De que modo Se revelou Jesus àqueles homens? "Começando por Moisés, e por todos os profetas, explicava-lhes o que d'Ele se achava em todas as Escrituras" (S. Lucas 24:2-27). Essa explicação transformou a sua tristeza em alegria, mudou o seu desespero em fé e esperança. E diziam: "Porventura não ardia em nós o nosso coração quando, pelo caminho, nos falava, e quando nos abria as Escrituras? (Vers. 32). Pelas Escrituras chegaram ao (re)conhecimento de Jesus.
Hoje, quando queremos dar cumprimento ao mandato evangelístico que Jesus nos confiou, as Sagradas Escrituras são também "a palavra da fé, que pregamos" (Romanos 10:8), que pode fazer os homens "sábios para a salvação" (II Timóteo 3:15), levando-os a Cristo.


Filipe, notável evangelista dos tempos apostólicos, a quem "as multidões unanimemente prestavam atenção"
e "se baptizavam tanto homens como mulheres" (Actos 8:6, 12), usou as Escrituras com grande êxito.
Quando o Espírito Santo o enviou ao caminho deserto de Jerusalém a Gaza, e ele se encontrou com um viajante solitário,
alto funcionário e administrador de Candace, rainha da Etiópia,
reparou que este ia lendo o profeta Isaías (Isaías 54:7-8).
Filipe perguntou-lhe:
- Entendes o que estás a ler?
- Como é que eu posso entender, se ninguém me explicar?
E convidou Filipe a subir e a sentar-se com ele no carro. Então, Filipe, "começando nesta escritura, lhe anunciou a Jesus".
A certa altura, chegaram "ao pé de alguma água", e o viajante perguntou:
- Eis aqui água! Há alguma coisa que impeça que eu seja baptizado?
Filipe respondeu:
- Se tu crês de todo o coração, não há nada que impeça.
Disse então o oficial etíope:
- Eu creio que Jesus Cristo é o Filho de Deus.
"E mandando parar o carro, entraram os dois na água e Filipe baptizou-o" (Actos 8:26-40).

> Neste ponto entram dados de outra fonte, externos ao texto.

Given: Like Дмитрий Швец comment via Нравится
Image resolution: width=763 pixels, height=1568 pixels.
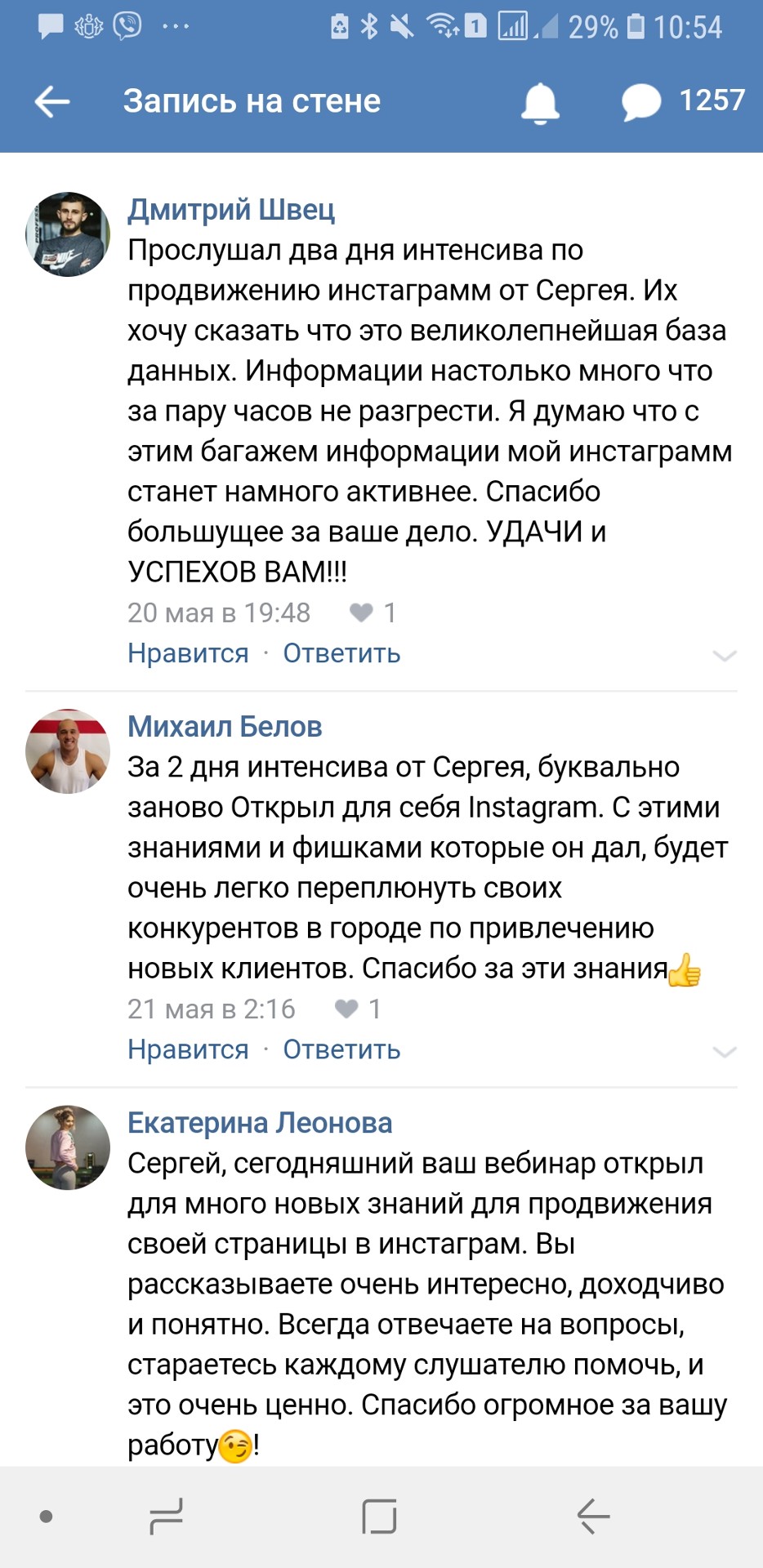Looking at the screenshot, I should [x=188, y=653].
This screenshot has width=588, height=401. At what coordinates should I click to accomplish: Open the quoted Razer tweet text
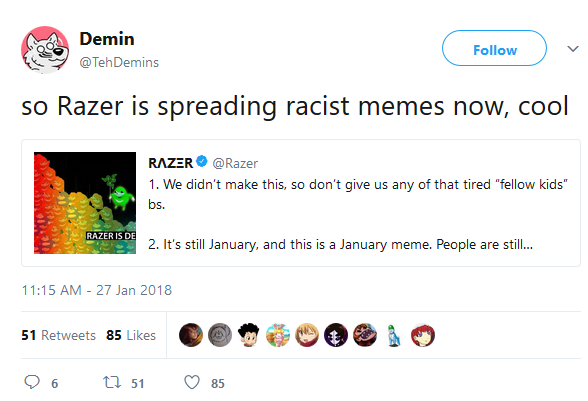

Neste número de Sinais dos Tempos, gostaríamos de convidar o Leitor, ou Leitora, a fazer também um percurso:
a descobrir e encontrar na Palavra de Deus,
essa outra Palavra, o Verbo Divino, Jesus Cristo, Autor e Centro da Escritura Sagrada.

Prouvera a Deus que chegasse à mesma conclusão que este oficial etíope:
Creio que Jesus Cristo é o Filho de Deus!

Linda Meditação de Maria Rosa Baptista, publicada no Editorial da Revista Sinais dos Tempos, nº 51, 1994. Licenciada em Letras pela Universidade de Lisboa, para além de Professora, a Dra Mª Rosa foi durante muitos anos a excelente Secretária da União Portuguesa dos Adventistas do 7ª Dia, em Lisboa, Portugal.